This observation isn’t just a critique; it reflects a larger pattern in India’s economic evolution. Historically, India’s technology journey has been service-led. As one user aptly noted in response, “India’s tech boom was built on IT services… We became the world’s back office, not its innovation lab.” For decades, India excelled in delivering outsourced IT solutions, customer support, and enterprise back-end systems. But while this created millions of jobs and built IT giants, it did not foster a culture of deep technological research or product innovation at scale.

The AI gap also stems from structural limitations. India lacks robust early-stage capital dedicated specifically to deep tech. Startups in AI require long gestation periods, high upfront R&D spending, and access to cutting-edge talent. In contrast, consumer startups—like food brands or logistics platforms—typically require less capital per innovation and can scale faster with predictable returns. This creates a gravitational pull toward lower-risk ventures, leaving India’s AI ambitions undernourished.

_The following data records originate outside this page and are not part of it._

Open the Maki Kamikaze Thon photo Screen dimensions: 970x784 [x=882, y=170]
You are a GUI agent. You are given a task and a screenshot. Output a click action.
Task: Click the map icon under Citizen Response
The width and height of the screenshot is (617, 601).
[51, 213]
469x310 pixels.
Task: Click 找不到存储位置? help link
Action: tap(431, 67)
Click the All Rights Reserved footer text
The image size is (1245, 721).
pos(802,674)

Globally, countries like the U.S. and China have poured billions into AI development—not just from private investors, but also through government support, public-private partnerships, and university-driven research ecosystems. These ecosystems not only support startups but also encourage fundamental AI research that becomes the bedrock of future applications. India, by comparison, is still building the basic framework for such deep-tech ecosystems.

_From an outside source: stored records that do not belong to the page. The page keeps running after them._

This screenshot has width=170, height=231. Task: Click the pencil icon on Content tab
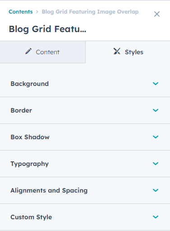pos(28,51)
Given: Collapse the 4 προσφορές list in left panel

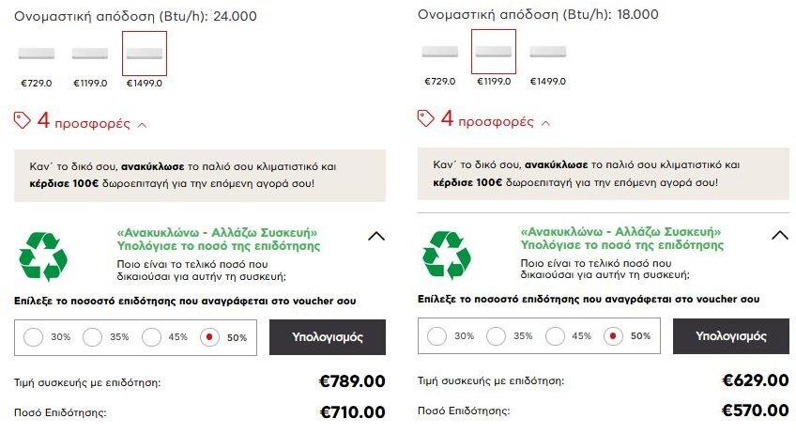Looking at the screenshot, I should click(142, 125).
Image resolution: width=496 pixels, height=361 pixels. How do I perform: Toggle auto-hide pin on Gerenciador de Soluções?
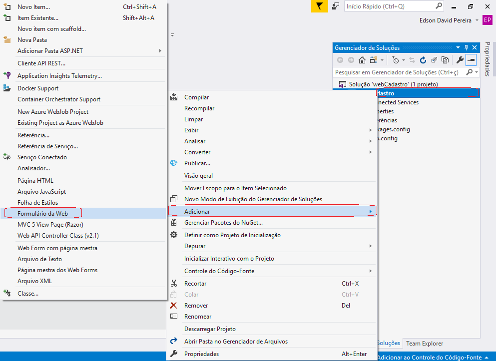[x=467, y=47]
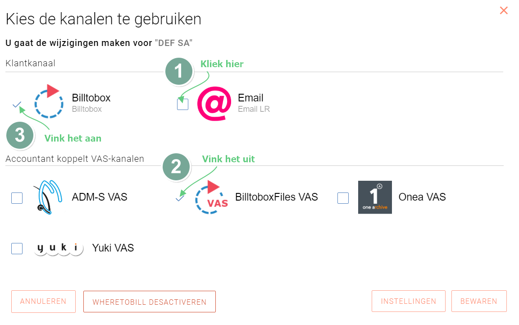519x325 pixels.
Task: Uncheck the BilltoboxFiles VAS checkmark
Action: click(180, 199)
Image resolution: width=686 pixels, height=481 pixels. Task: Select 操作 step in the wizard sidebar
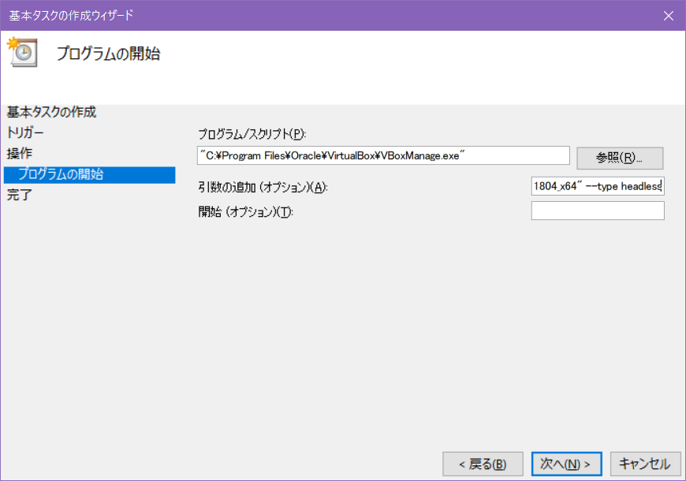[17, 153]
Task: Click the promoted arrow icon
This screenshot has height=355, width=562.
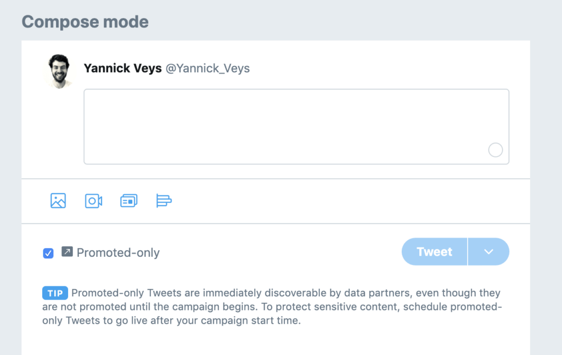Action: [x=67, y=252]
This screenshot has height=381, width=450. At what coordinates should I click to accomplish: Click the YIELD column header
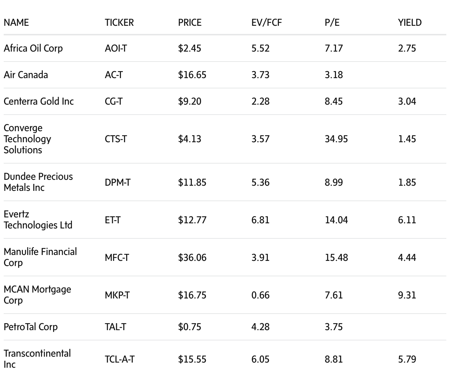[x=409, y=22]
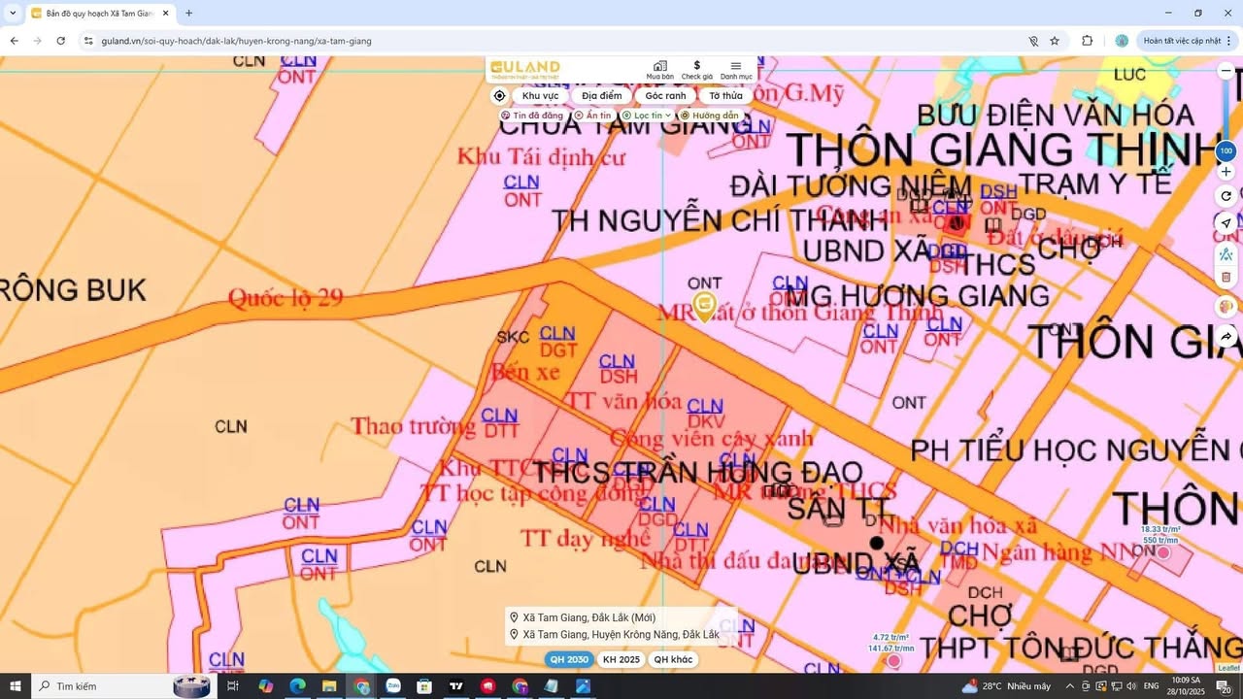
Task: Click the trash delete icon on map
Action: tap(1226, 278)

That said, hope is not lost. Optimism still runs high among technologists and entrepreneurs. As another user quipped in response to the LinkedIn post, “We can hope that by 2036 we will arrive on AI as well!” It’s a reminder that while India may have been late to the AI party, it still has the potential to catch up—provided it makes the right strategic moves.

To do so, India must reorient its approach. This includes channeling public funds into AI research, incentivizing venture capital towards deep-tech innovation, integrating AI curriculum into higher education, and establishing AI-focused incubation centers. Most importantly, India must shift the narrative—from being the world’s back office to becoming a global innovation hub.

The time has come to go beyond Bhujia brands and build the future with code, computation, and cognition. AI isn’t just another sector—it is the foundation of the next industrial revolution. And unless India accelerates its AI journey now, it risks becoming a consumer of global innovations, not a creator of them.